According to a report from the New York Times after the premiere of House of Cards’ first season, Netflix agreed to produce the show after it determined that Fincher’s films were especially popular on their service, as were movies starring Kevin Spacey (remember those days?) and British TV thrillers like the original House of Cards. Everything about the show made it a sound investment for Netflix—a sure enough bet that the service reportedly ordered two seasons of the series up front, without even watching a pilot, and shelled out $100 million for the privilege. The move was unprecedented at the time, but today, we are inundated with products that seem reverse-engineered to fulfill existing algorithmic niches and resonate with popular keywords: from uncannily targeted print-on-demand t-shirts for mothers who listen to Iron Maiden and were born in August to Netflix’s own Stranger Things, which is hard to imagine existing without known market demands for ‘80s nostalgia, alien stories, and Spielberg-eque shots of kids on bikes.
Not everyone in the industry was on board. “Data can only tell you what people have liked before, not what they don’t know they are going to like in the future,” FX president John Landgraf commented to the Times in their report. “A good high-end programmer’s job is to find the white spaces in our collective psyche that aren’t filled by an existing television show.” History’s great television shows, he argued, were created “in a black box that data can never penetrate.” But House of Cards proved Landgraf’s theory wrong, at least in terms of public engagement. Thanks to (or in spite of) its subtlety-free high melodrama and protagonist Frank Underwood’s Batman-villain antics, the show was instantly popular, and remained so across five more seasons, even as it buckled under the weight of its own self-seriousness and scrambled awkwardly to a conclusion following the public disgrace of its star actor. Its commercial success spurred a complete repositioning of Netflix’s role in the industry, helping the company to grow drastically and driving it to exponentially increase its original offerings. In 2015, Netflix produced Beasts of the Southern Wild, the first of hundreds of feature films. The company broadened its service to international markets in 2016, and was available in 190 countries by 2018. That year, it spent $8 billion on a proposed slate of 700 series and 80 original films.

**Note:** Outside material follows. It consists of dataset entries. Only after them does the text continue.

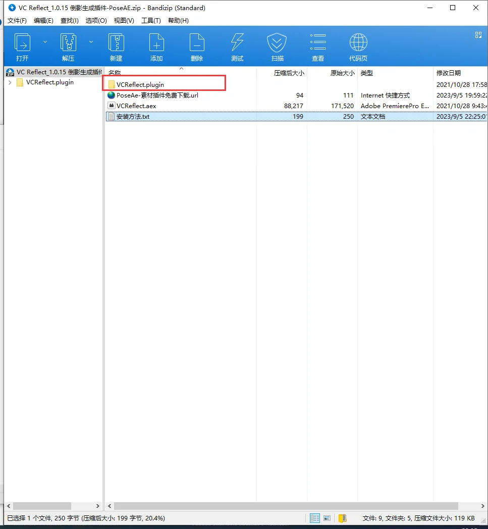Run the 测试 (Test) toolbar icon
Image resolution: width=488 pixels, height=529 pixels.
pos(237,45)
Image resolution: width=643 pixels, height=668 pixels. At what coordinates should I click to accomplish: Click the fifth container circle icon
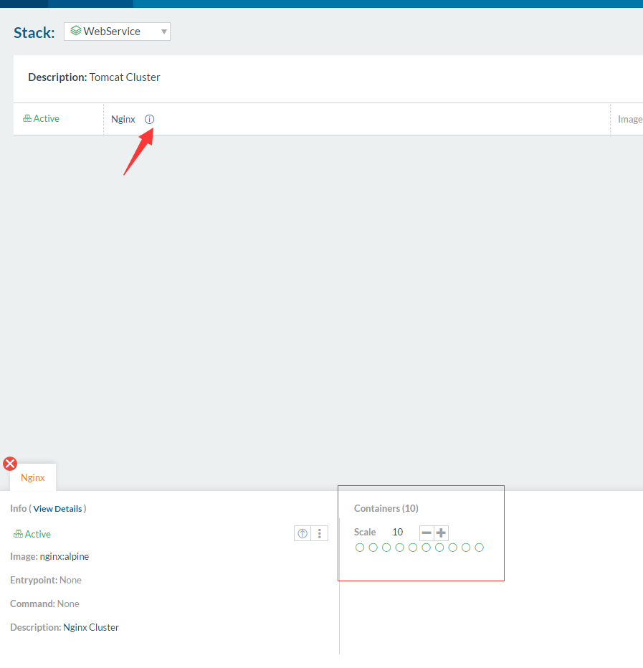tap(413, 548)
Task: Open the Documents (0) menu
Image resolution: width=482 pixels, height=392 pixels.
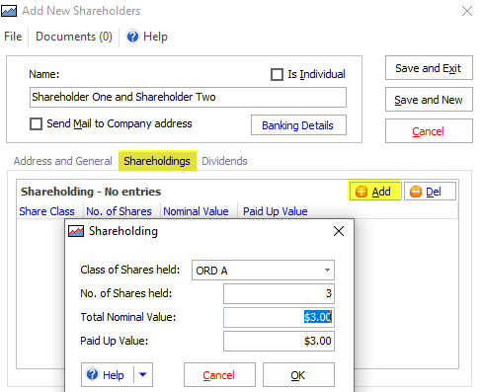Action: 74,37
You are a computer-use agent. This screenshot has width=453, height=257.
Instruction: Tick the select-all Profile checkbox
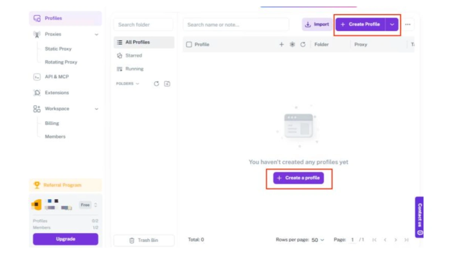click(189, 45)
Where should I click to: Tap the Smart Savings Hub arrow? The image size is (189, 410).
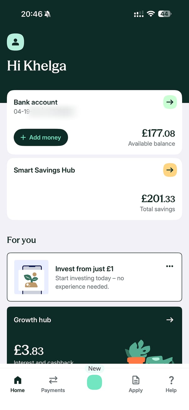tap(170, 170)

Now, six years after House of Cards premiered, everyone in the television business is trying to be Netflix. Networks and corporations from Amazon to Epix to YouTube to (most recently) Apple are trying to compete by producing their own top-shelf original programming, and mounting video streaming subscription services to put their exclusive IP behind a paywall. Companies face a creative quandary: balancing the seemingly boundless demand for creative new programming with their natural instincts toward conservative, fiscally defensible business decisions. Netflix found success by attempting to solve this problem with data analysis, but not all companies have access to the algorithm they’ve developed for over a decade. Other corporations use whatever techniques they can to determine what expensive star-studded programming is a “safe” bet. (Amazon made its foray into original programming by having viewers vote on their favorites among a collection of pilots to determine which be produced.) With even Netflix running up billions of dollars in debt every year, one wonders how much money television producers—and streaming services, especially—will throw at the wall before the bubble bursts.

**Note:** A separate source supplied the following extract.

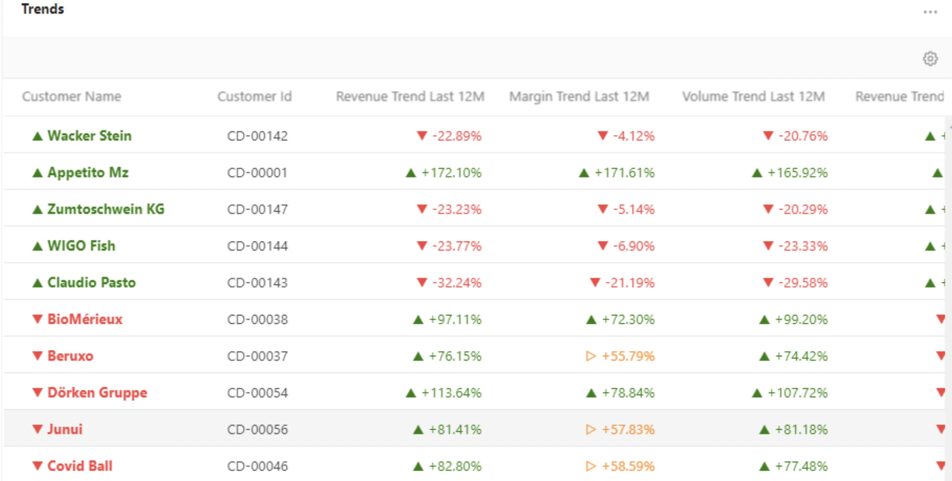Click red volume trend arrow for WIGO Fish

pyautogui.click(x=768, y=246)
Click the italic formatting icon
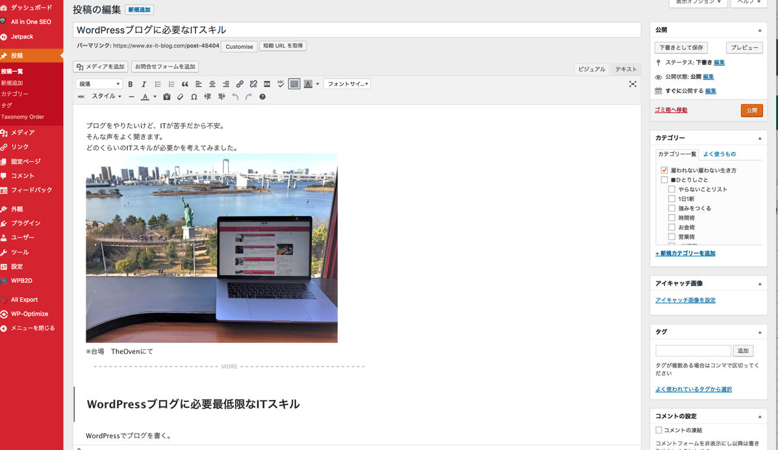The height and width of the screenshot is (450, 778). [x=144, y=84]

On Spin’s staff list of television picks from the 2010s, we privileged shows that spoke to the more utopian possibilities of the Wild West period, rather just House-of-Cards-level commercial triumphs. In an industry where anything seems possible, the anomalies—the weird niche programming we find deep in our recommendations queue—feel as emblematic of the era as the zeitgeist successes. As we noted back in a 2016 year-end essay about the state of television, the TV and video streaming-industrial complex is becoming more and more like the modern Internet as a whole. Theoretically, it should be a place where anything is possible, with endless opportunities for strange and individual visions to find audiences, but the field is still largely defined and controlled by the whims of just a few corporations.

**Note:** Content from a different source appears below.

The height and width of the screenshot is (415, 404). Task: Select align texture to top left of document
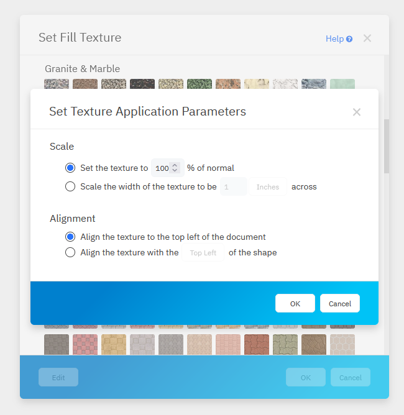click(70, 237)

There’s only so much critiquing we can do of the cynical race for TV eyeballs without acknowledging our own similar motivating factors. We hope that this list of the 30 shows that mattered most to Spin staffers this decade (we limited this to series that premiered no earlier than 2009, Mad Men and Breaking Bad fans) provides some enlightening or at least interesting perspective. But we can also call it what it is: a flashy piece of content produced by a mid-sized online media company that—like the Netflixes and Epixes of the world—is also in constant need of devising new ways to get through to its perceived audience and keep them coming back for more. Throw us a bone and read on below.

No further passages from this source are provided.